To pass this bootstrap check, you must set the xpack.watcher.encryption_key
on each node in the cluster. For more information, see Encrypting sensitive data in Watcher.
PKI realm check
If you use Elasticsearch security features and a Public Key Infrastructure (PKI) realm, you must configure Transport Layer Security (TLS) on your cluster and enable client authentication on the network layers (either transport or http). For more information, see PKI user authentication and Set up basic security plus HTTPS.
To pass this bootstrap check, if a PKI realm is enabled, you must configure TLS and enable client authentication on at least one network communication layer.
Role mappings check
If you authenticate users with realms other than native
or file
realms, you must create role mappings.
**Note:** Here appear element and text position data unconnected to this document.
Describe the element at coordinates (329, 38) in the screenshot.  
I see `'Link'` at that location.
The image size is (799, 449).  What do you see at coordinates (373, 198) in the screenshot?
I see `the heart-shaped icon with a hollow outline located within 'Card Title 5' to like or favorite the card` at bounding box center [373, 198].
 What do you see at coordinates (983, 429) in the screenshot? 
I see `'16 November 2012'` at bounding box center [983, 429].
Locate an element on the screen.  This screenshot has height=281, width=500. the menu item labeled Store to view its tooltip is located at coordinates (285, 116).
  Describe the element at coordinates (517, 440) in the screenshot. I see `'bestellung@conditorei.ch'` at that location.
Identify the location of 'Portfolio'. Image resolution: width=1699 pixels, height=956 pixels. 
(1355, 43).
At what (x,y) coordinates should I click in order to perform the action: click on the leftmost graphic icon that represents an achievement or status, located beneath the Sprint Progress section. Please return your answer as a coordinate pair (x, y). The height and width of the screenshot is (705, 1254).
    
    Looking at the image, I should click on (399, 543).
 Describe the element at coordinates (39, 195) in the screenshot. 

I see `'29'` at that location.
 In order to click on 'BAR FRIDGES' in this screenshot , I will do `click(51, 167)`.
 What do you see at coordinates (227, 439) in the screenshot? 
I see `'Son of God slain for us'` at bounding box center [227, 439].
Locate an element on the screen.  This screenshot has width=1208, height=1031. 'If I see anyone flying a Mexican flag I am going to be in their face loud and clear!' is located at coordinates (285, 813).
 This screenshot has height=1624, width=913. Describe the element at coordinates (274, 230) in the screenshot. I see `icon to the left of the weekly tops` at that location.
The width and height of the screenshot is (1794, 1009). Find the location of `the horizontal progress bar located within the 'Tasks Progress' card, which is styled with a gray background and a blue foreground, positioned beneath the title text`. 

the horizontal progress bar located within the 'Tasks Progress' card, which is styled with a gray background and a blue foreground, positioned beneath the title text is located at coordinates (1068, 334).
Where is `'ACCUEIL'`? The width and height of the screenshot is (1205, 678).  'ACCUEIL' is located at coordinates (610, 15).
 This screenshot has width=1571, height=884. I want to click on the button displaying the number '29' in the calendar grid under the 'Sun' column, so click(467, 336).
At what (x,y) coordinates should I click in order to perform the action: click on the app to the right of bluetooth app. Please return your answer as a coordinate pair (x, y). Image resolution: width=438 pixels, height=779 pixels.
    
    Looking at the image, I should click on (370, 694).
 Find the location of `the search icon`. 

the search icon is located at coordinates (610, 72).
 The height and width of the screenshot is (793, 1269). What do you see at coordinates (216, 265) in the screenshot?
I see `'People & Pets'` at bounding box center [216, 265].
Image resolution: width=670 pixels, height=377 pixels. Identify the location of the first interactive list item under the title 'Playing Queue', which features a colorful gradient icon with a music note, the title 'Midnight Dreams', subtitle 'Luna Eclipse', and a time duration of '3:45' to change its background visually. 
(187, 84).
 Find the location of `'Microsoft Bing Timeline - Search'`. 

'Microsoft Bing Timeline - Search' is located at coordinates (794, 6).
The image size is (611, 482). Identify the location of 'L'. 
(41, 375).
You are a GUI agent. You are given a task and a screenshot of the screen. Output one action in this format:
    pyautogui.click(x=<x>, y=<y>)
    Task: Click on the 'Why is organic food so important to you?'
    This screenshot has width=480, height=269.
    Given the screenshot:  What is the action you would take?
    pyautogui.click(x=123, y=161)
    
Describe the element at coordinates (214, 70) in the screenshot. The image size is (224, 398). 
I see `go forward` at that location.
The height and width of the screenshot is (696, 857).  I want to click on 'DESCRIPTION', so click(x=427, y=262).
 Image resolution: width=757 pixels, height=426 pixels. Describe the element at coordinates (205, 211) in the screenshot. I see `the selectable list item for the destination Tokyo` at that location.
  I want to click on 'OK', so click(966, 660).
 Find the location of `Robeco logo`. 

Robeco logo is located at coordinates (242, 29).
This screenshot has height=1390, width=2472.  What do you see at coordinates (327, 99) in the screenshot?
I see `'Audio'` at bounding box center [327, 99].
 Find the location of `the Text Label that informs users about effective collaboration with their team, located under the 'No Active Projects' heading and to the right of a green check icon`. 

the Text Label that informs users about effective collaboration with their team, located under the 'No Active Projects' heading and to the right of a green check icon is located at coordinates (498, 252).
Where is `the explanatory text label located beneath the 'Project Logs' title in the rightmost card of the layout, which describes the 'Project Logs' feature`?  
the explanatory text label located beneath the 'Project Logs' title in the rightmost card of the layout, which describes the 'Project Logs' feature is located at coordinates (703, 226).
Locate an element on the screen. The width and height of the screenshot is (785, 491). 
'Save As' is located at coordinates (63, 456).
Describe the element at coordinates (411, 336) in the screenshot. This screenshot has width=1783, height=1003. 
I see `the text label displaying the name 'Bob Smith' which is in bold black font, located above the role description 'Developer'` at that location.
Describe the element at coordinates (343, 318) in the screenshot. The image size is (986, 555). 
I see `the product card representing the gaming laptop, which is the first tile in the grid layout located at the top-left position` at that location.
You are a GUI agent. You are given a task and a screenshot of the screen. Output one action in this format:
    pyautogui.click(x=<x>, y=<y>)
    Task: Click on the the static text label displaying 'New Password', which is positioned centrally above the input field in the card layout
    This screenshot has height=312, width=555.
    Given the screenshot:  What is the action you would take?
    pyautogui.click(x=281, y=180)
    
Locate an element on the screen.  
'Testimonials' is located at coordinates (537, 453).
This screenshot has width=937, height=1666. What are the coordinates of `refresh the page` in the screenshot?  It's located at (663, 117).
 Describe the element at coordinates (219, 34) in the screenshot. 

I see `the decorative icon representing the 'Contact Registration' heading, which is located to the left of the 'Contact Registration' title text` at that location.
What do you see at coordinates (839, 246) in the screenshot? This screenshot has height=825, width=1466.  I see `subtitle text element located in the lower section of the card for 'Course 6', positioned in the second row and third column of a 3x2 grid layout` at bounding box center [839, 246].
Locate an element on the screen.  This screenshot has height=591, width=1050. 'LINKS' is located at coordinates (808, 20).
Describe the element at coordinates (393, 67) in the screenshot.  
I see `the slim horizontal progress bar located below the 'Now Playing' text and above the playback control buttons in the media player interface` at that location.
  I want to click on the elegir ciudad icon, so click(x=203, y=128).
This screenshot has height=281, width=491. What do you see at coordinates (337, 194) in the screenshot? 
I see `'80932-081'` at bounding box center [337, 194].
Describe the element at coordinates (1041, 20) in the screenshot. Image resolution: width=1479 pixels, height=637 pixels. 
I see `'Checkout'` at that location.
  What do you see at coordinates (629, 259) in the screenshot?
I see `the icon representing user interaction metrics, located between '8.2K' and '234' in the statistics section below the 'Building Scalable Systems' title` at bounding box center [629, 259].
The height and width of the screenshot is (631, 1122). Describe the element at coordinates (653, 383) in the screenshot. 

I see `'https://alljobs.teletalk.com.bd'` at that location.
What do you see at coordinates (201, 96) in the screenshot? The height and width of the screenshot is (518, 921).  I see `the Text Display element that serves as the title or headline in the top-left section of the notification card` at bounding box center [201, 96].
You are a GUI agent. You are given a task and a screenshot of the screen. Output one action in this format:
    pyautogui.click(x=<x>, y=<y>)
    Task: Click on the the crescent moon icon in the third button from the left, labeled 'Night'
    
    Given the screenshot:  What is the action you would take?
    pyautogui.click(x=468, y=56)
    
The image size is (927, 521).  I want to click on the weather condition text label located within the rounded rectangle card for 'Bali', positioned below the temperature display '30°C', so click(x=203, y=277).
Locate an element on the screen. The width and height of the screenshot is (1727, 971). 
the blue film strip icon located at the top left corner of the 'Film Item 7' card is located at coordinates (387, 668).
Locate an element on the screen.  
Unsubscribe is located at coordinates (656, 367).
These role mappings define which roles are assigned to each user.
If you use files to manage the role mappings, you must configure a YAML file and copy it to each node in the cluster. By default, role mappings are stored in ES_PATH_CONF/role_mapping.yml
. Alternatively, you can specify a different role mapping file for each type of realm and specify its location in the elasticsearch.yml
file. For more information, see Using role mapping files.
To pass this bootstrap check, the role mapping files must exist and must be valid. The Distinguished Names (DNs) that are listed in the role mappings files must also be valid.
SSL/TLS check
If you enable Elasticsearch security features, unless you have a trial license, you must configure SSL/TLS for internode-communication.
Single-node clusters that use a loopback interface do not have this requirement. For more information, see Start the Elastic Stack with security enabled automatically.
To pass this bootstrap check, you must set up SSL/TLS in your cluster.
Token SSL check
If you use Elasticsearch security features and the built-in token service is enabled, you must configure your cluster to use SSL/TLS for the HTTP interface. HTTPS is required in order to use the token service.
In particular, if xpack.security.authc.token.enabled
is set to true
in the elasticsearch.yml
file, you must also set xpack.security.http.ssl.enabled
to true
. For more information about these settings, see Security settings and Advanced HTTP settings.
To pass this bootstrap check, you must enable HTTPS or disable the built-in token service.